Concernant l’exemple du numérique, vous avez besoin d’élargir votre champ de connaissances car vous vivez sur vos acquis et ils commencent à dater. Vous pouvez aussi accepter que ce champ de compétence ne vous vous intéresse pas et que vous préférez cultiver votre réseau relationnel pour trouver du soutien sur ce point.
Face à vos enfants, collègues vous devez vous questionner sur vos valeurs, vos comportements, car dans certaines situations ils ne sont plus adaptés, ils peuvent même devenir nocifs pour tout le monde, y compris vous-même.
L’impuissance est une source de développement personnel
Quand l’impuissance survient posez vous ces questions :
- Qu’est-ce qui dans cette situation donnée, génère chez moi un profond sentiment d’impuissance ?
- De quoi ai-je besoin pour vous me sentir mieux ?
- De l’aide de qui ?
- Quelles compétences dois-je développer ?
- À quoi dois-je renoncer ? Pour quels bénéfices ?
L’objectif n’est pas de se perdre dans des cogitations, juste de poser des mots pour mieux comprendre les tenants et aboutissants d’une situation, de se connecter à la réalité de l’instant qui dépasse le champ parfois étroit de nos représentations. En ne niant pas ce que nous percevons, nous sommes libres de nous adapter et d’utiliser pleinement notre intelligence. Intégrer ces informations vous permettra d’utiliser votre créativité pour transcender l’impasse.
L’impuissance apprise ou résignation acquise
L’impuissance à des ressorts très psychologiques et certaines formes d’impuissance sont plus douloureuses car elles reposent sur des scénarios répétitifs. Prenons le cas d’un enfant qui apprend à faire du vélo. Il a très envie d’y arriver pour faire plaisir à ses parents, pour faire comme les grands, pour gagner en liberté, et bien d’autres choses. Derrière le simple fait de vouloir faire du vélo on voit qu’il y a déjà d’autres enjeux.

### [EXTRAIT DE DONNÉES]
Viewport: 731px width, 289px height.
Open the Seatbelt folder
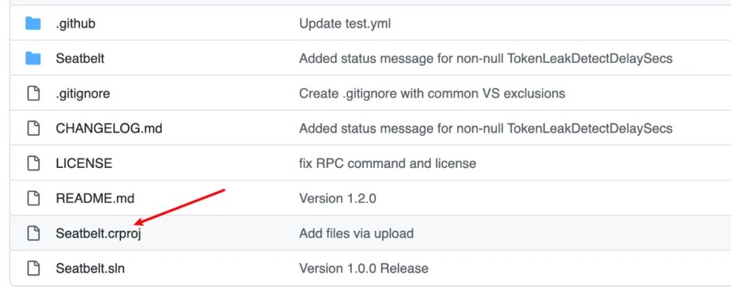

### [VOTRE OBJECTIF]
D'après le passage sur l'impuissance, pourquoi certaines formes d'impuissance sont-elles plus douloureuses ?

### [RÉPONSE À FOURNIR]
Elles reposent sur des scénarios répétitifs.